In the code below, w
is overwritten before autodifferentiation, yet PyTorch remembers the original value of w
when executing z.backward()
.
import torch
x = torch.tensor([1.0], requires_grad=True)
w = torch.tensor([2.0], requires_grad=True)
y = w * x
w = torch.tensor([4.0], requires_grad=True)
z = y ** 2
z.backward()
print(x.grad)
I expected that x.grad would evaluate to 2*w**2*x=2*16*1=32, given that w=4 at the time of calling z.backward()

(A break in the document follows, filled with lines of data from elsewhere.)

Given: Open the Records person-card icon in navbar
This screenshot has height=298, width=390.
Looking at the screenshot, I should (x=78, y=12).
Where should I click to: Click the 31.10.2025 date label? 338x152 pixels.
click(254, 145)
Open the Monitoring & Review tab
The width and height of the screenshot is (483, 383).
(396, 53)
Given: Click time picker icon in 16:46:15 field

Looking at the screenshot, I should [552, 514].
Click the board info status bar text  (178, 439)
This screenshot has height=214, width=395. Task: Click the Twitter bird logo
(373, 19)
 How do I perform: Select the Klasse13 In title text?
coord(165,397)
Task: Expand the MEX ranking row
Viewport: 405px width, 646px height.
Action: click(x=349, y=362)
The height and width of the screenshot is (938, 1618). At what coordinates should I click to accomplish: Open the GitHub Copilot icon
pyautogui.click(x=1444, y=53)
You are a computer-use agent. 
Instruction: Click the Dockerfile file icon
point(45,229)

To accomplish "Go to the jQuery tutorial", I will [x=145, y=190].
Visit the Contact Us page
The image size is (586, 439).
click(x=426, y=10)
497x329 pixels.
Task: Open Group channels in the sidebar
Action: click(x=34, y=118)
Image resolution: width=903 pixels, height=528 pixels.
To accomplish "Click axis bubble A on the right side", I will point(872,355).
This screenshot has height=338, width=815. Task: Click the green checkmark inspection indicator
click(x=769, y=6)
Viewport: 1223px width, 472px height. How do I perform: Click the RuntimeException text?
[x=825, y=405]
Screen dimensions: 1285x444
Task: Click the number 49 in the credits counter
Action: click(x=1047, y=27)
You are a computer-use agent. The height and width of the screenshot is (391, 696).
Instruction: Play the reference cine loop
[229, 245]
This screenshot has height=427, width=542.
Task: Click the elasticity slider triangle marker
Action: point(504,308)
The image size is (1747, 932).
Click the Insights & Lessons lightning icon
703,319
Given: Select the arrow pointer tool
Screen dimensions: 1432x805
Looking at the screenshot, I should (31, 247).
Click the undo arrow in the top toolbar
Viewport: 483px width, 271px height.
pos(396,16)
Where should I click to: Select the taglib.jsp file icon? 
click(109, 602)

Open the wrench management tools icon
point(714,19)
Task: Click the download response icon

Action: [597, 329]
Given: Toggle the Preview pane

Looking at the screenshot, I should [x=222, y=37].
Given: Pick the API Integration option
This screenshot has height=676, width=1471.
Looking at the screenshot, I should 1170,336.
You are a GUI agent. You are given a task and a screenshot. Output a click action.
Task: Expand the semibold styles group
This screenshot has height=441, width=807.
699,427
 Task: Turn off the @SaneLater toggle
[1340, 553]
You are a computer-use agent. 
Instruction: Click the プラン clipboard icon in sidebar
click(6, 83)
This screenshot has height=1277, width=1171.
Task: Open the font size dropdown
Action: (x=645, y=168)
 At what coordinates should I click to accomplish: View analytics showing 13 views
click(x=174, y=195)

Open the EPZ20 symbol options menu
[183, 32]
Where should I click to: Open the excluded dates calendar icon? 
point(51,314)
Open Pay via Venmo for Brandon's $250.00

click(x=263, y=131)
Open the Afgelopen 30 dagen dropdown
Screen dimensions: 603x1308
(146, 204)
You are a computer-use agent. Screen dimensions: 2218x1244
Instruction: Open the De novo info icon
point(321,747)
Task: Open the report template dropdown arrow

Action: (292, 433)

. However, The result is x.grad=2*4*1=8, where PyTorch "remembers" that w
was equal to 2 at the time when y
was defined.
How does PyTorch do this?
Assigning a new value to w
changes that reference to the underlying tensor. The tensor itself does not disappear (as a reference to that tensor is still kept by autograd). You can learn more about variable assignment here: https://realpython.com/python-variables/#variable-assignment
An object’s life begins when it is created, at which time at least one reference to it is created. During an object’s lifetime, additional references to it may be created, as you saw above, and references to it may be deleted as well. An object stays alive, as it were, so long as there is at least one reference to it. When the number of references to an object drops to zero, it is no longer accessible. At that point, its lifetime is over. Python will eventually notice that it is inaccessible and reclaim the allocated memory so it can be used for something else. In computer lingo, this process is referred to as garbage collection.
In contrast, if you perform an in-place operation to the tensor directly, an error will be thrown (if w
itself does not require gradient, an error will be thrown during backward):
import torch
x = torch.tensor([1.0], requires_grad=True)
w = torch.tensor([2.0], requires_grad=True)
y = w * x
w.fill_(4.0)
RuntimeError: a leaf Variable that requires grad is being used in an in-place operation.